At sunset on 13th June in Zagreb, members of the Centar za mirovne studije (Centre for Peace Studies) teamed up with the Zagreb Light Brigade and the migrant cooperative Okus doma / Taste of Home, at the Hotel Porin, where asylum seekers are housed. They broke the Ramadan fast together, and an Arabic translation of the final stanza of the Passport was given out to some of the refugees.
The Croatian adaptation of the poem and booklet by a team of ten students of the CMS is almost ready, and will hopefully be presented after the summer. The ‘official’ (or for want of a less bureaucratic word, ‘recommended’) Arabic translation of the Passport by Walid Nabhan is also on its way; the Arabic translation distributed in Zagreb was done by hand, spontaneously, by the mother of a student who came to the poetry workshops I gave in Saint-Claude, in the French Jura mountains, during the second week of May.
On Saturday 18th June, at La Fraternelle / Maison du Peuple in Saint-Claude, a multilingual choir will be singing the final stanza of the Passport in French, Brazilian Portuguese, Spanish, Greek, Italian, Polish, Romanian, and even Maltese (‘maltais de vache française’ ?! 😃 ) The choir will be joined by the ‘allophone’ children (a ‘neutral’ term for immigrant, French as second language) I taught last month, performing their own writings from the workshops, plus extracts of the Passeport poem that they re-wrote according to their own experiences of borders and playground discrimination. One of the writing tasks was to invent and conjugate a verb related to migration, and one of the kids, Lara from Portugal, created the verb passeporter. This conjugation and other writings have been set to music by choir director Stéphanie Barbarou, with whom I gave the workshops.
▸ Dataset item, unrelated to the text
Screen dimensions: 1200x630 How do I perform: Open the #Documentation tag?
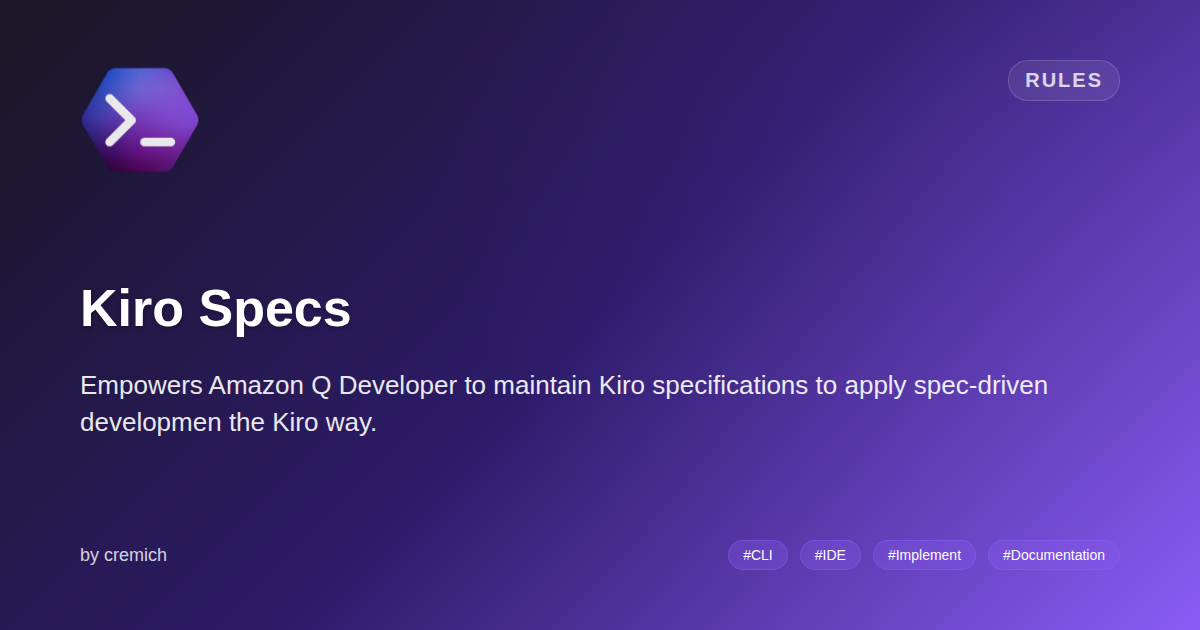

This will be the third time that the kids will be reciting and singing their poems, after performances in front of the town museum and in the school hall.
On Sunday 26th June, at Centre Culturel Athus (a town in southern Belgium bordering France and Luxembourg), actors of Cie Le Grand Asile and Studio Théâtre Luxembourg will be performing Frontières, including extracts of the French Passeport as adapted from the Maltese by Elizabeth Grech. The spectacle is directed by Déborah Barbieri and Fabrizio Leva.
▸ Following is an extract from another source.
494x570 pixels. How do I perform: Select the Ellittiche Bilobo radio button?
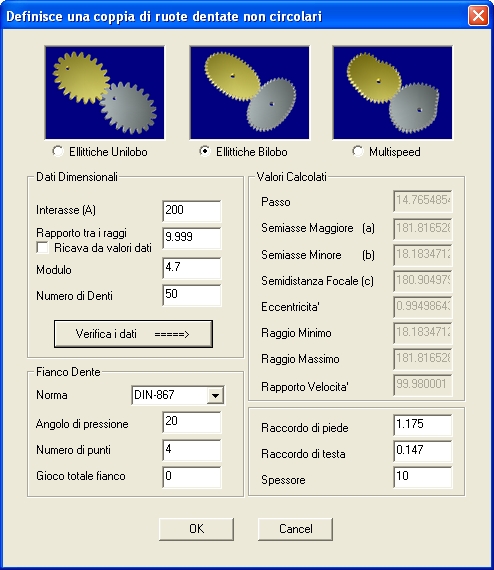point(205,151)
Luckily I’ll be present at Athus, the day after a performance at the Kulturfabrik in Luxembourg, accompanied by actress Sophie Langevin. We’ll be reciting poems from the forthcoming 40 Jum / 40 Days, a book about domestic violence, childhood trauma, and walking as self-therapy. The French translations from the Maltese are also by Elizabeth Grech.

Breathe in, breathe out. I’m now dedicating the bulk of my time to the Passport project, and have quite a mountain to climb – 18 months of activities to document, accounts to sort out, donations to give to the migration associations and collectives I collaborate with, and several new translations to follow up. Step by step. Pass pass.
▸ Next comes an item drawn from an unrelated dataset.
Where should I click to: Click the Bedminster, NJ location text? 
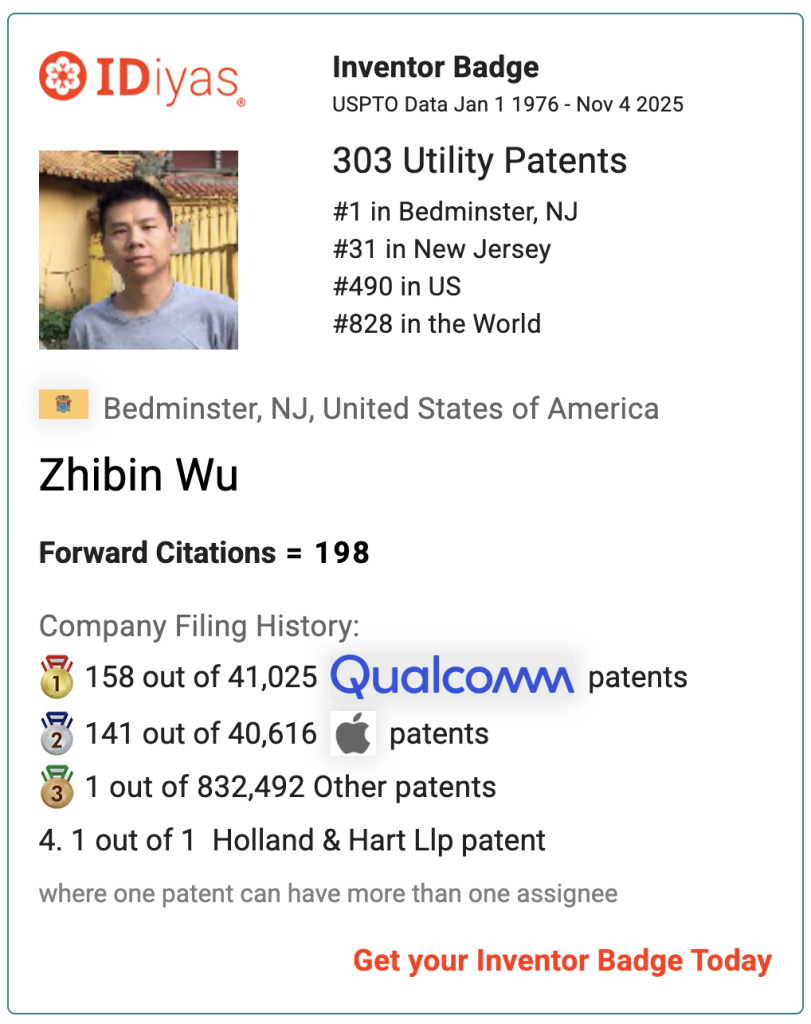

Nevertheless, I’m finally realising that the name Passaport Project, the label with which I attempt to englobe the various initiatives born of the poem and booklet, no longer makes sense. It’s all too organic for the word ‘project’; there’s no purposeful direction as such, no mid- to long-term plan, other than catharsis, awareness raising and solidarity through poetry and performance. The poem has taken a life of its own in the voices and actions of others, and it’s better that way.

Meanwhile, we continue ‘passporting’. Heartfelt thanks to all the people accompanying me on this crazy, unpredictable journey. I’d like to say we’re united by the poem – in reality, we’re all over the place, but moving in similar directions. Hopefully, toward a world with open nation-state borders – or no borders at all.